> [WYZWANIE A]: Zamień w rekordach „map pin” na „location pin” i podaj ponownie linie od tej z „Viewport: 560px width, 395px” do tej z „click(x=100, y=268)”. Wszystko inne pozostaw bez zmian.

> [PODANY FRAGMENT]:
───
Ewa Kopacz na środowej konferencji prasowej podsumowała podjęte przez siebie oraz planowane działania w Kancelarii Prezesa Rady Ministrów. - Zaprezentowała się jako premier-administrator. To, co obiecuje to mała stabilizacja. Nie widać nowych projektów, ale kontynuuje te zapowiedziane przez Donalda Tuska, takie jak Karta Dużej Rodziny, waloryzacja emerytur. Ma w dużej mierze związane ręce, dlatego będzie się troszczyć o to, żeby zapowiedziane wcześniej plany były realizowane. Od czasu do czasu będzie gasić różnego rodzaju pożary. Teraz to były protesty lekarzy, a za chwilę górników - komentuje prof. Maliszewski.
Zdaniem rozmówców WP nowa premier pomyślnie przeszła sprawdzian, jakim były wybory samorządowe: wprawdzie PiS procentowo je wygrał, ale Platforma zachowała władzę - współrządzi w 15 województwach i największych miastach. Jak wskazuje prof. Maliszewski, Kopacz udało się wypracować własny, spójny wizerunek. Prezentuje się jako premier, który jest blisko ludzi, wrażliwy społecznie. Dotąd była to domena PiS, który przedstawiał się jako partia, która rozumie frustracje Polaków. Prof. Kasińska-Metryka dodaje, że stanowi to wyraźny kontrast dla wizerunku Donalda Tuska, który stwarzał większy dystans, budził respekt.
Nowa premier w opinii politologów zdołała ugruntować swoje przywództwo. Tym, co obciążało ją najbardziej był sposób przejęcia władzy - legitymacja nie pochodziła z wyborów, dlatego Kopacz musiała udowodnić, że nadaje się do tego, by sprawować tę funkcję. Wbrew początkowym przewidywaniom komentatorów, że to Donald Tusk będzie rządził z tylnego siedzenia, Kopacz pokazała, iż dzierży pełnię władzy. - Stoją przy niej zupełnie nowi ludzie, cała ekipa doradcza została wymieniona - wskazuje prof. Maliszewski.
Sytuacja w Platformie jest obecnie lepsza niż mogłoby się wydawać przed odejściem Tuska. - Takie nowe otwarcie, odświeżenie przywództwa były PO bardzo potrzebne. Zmiana na stanowisku premiera zdecydowanie przysłużyła się Platformie - uważa prof. Kasińska-Metryka. Dodaje, że 100 dni to zbyt krótki czas, żeby udało się wprowadzić zmiany systemowe, ale premier trzyma się kierunków wyznaczonych w expose.
"Sprawa sesji dla 'Vivy!' została sztucznie rozdmuchana"
───
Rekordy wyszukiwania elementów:
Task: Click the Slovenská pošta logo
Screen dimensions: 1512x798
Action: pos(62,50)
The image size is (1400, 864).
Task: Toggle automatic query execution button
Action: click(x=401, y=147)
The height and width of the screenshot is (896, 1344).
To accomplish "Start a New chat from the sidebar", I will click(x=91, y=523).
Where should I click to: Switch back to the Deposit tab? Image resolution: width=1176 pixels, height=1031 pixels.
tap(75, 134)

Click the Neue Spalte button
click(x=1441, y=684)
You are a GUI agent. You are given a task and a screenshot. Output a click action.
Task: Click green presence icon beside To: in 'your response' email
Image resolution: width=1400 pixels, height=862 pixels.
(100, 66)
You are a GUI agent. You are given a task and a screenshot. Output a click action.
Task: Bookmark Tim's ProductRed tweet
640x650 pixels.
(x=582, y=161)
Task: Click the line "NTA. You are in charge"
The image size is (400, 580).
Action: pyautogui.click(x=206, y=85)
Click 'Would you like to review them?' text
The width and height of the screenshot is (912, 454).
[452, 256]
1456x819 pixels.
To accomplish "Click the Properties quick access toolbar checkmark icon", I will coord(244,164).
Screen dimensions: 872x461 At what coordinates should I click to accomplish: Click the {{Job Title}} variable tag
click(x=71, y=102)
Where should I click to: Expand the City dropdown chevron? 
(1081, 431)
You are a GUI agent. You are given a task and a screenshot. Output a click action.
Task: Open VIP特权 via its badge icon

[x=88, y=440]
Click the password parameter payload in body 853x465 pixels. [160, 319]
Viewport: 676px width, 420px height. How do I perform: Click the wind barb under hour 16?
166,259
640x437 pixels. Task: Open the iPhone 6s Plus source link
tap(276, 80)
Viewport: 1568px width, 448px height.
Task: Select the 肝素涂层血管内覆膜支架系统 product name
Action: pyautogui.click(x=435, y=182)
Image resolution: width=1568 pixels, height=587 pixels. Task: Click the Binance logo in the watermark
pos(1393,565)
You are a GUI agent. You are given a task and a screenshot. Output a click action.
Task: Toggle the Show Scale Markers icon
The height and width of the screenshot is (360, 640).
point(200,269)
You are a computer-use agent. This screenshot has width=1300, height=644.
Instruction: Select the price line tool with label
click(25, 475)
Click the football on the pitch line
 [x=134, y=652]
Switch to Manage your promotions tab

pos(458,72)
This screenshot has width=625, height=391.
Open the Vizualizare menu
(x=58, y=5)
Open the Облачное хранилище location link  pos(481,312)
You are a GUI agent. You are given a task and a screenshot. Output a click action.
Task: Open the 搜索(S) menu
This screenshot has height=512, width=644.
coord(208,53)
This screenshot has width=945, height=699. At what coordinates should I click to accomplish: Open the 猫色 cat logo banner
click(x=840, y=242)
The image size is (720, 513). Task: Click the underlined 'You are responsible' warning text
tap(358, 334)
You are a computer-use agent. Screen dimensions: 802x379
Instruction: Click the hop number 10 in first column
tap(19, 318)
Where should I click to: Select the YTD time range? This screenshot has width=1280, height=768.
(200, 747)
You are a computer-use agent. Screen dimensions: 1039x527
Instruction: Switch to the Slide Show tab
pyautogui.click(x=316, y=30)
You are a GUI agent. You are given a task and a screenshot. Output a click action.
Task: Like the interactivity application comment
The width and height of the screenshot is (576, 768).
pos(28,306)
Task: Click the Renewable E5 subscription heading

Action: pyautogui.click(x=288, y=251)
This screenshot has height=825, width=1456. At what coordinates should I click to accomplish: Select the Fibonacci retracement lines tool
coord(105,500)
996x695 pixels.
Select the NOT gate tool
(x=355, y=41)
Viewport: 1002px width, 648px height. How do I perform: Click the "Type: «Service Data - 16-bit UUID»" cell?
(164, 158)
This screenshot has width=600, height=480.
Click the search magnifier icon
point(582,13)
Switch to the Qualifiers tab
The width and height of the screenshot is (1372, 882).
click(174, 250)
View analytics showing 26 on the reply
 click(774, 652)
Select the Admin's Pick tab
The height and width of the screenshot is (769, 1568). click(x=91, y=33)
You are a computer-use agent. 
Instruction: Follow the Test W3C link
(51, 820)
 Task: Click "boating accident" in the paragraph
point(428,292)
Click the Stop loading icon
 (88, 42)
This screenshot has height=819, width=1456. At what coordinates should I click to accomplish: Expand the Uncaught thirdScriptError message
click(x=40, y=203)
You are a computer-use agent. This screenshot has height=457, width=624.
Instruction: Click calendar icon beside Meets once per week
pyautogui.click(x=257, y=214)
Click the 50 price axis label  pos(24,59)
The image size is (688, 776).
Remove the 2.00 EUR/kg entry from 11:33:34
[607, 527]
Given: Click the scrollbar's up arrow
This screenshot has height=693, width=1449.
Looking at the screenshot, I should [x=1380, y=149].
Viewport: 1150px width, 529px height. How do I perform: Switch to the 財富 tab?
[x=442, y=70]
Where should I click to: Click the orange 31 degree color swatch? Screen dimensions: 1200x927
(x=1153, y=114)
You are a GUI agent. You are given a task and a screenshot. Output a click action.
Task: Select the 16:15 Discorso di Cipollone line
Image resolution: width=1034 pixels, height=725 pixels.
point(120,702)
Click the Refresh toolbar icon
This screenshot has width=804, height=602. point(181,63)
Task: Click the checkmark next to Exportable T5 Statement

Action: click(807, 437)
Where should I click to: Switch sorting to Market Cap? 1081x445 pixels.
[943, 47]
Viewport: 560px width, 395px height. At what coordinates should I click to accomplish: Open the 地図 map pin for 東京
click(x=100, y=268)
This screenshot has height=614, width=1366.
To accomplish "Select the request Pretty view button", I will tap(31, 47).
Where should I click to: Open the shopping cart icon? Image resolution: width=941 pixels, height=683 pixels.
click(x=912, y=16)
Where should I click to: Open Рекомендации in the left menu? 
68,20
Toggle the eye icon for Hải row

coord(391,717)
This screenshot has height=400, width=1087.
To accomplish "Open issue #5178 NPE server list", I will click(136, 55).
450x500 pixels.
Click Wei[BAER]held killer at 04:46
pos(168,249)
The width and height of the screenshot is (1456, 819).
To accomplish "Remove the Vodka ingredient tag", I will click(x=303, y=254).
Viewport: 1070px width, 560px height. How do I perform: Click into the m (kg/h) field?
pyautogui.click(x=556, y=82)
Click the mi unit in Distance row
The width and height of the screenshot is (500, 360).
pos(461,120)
───
> [WYZWANIE B]:
Odpowiedz krótko na pytania dotyczące tekstu o premier Kopacz.
(i) W ilu województwach współrządzi Platforma?
(ii) Kto według początkowych przewidywań komentatorów miał rządzić z tylnego siedzenia?
(iii) Czyje protesty podano jako obecny przykład pożarów, które gasi premier?

> [ODPOWIEDŹ DO ZADANIA A]:
Viewport: 560px width, 395px height. At what coordinates should I click to accomplish: Open the 地図 location pin for 東京
click(x=100, y=268)

> [ODPOWIEDŹ DO ZADANIA B]:
(i) W 15 województwach.
(ii) Donald Tusk.
(iii) Protesty lekarzy.